AIM: Copy out the rows below line for line, with no changes.

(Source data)
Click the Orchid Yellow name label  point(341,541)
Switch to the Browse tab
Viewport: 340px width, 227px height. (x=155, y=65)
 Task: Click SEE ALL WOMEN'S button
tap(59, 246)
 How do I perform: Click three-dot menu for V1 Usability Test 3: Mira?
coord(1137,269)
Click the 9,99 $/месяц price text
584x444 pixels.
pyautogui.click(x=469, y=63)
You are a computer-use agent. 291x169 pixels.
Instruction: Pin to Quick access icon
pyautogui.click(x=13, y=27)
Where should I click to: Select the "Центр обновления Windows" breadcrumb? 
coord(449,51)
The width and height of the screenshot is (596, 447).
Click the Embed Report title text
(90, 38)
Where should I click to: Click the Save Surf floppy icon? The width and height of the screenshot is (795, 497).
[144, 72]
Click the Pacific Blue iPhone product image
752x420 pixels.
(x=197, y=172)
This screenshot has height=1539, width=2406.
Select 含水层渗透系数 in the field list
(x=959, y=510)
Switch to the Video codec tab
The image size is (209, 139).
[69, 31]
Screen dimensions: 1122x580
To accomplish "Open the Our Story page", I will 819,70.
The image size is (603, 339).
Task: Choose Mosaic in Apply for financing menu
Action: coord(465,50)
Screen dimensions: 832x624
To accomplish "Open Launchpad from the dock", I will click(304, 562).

REPLY:
Click the Orchid Yellow name label  point(341,541)
Switch to the Browse tab
Viewport: 340px width, 227px height. (x=155, y=65)
 Task: Click SEE ALL WOMEN'S button
tap(59, 246)
 How do I perform: Click three-dot menu for V1 Usability Test 3: Mira?
coord(1137,269)
Click the 9,99 $/месяц price text
584x444 pixels.
pyautogui.click(x=469, y=63)
You are a computer-use agent. 291x169 pixels.
Instruction: Pin to Quick access icon
pyautogui.click(x=13, y=27)
Where should I click to: Select the "Центр обновления Windows" breadcrumb? 
coord(449,51)
The width and height of the screenshot is (596, 447).
Click the Embed Report title text
(90, 38)
Where should I click to: Click the Save Surf floppy icon? The width and height of the screenshot is (795, 497).
[144, 72]
Click the Pacific Blue iPhone product image
752x420 pixels.
(x=197, y=172)
This screenshot has height=1539, width=2406.
Select 含水层渗透系数 in the field list
(x=959, y=510)
Switch to the Video codec tab
The image size is (209, 139).
[69, 31]
Screen dimensions: 1122x580
To accomplish "Open the Our Story page", I will 819,70.
The image size is (603, 339).
Task: Choose Mosaic in Apply for financing menu
Action: coord(465,50)
Screen dimensions: 832x624
To accomplish "Open Launchpad from the dock", I will click(304, 562).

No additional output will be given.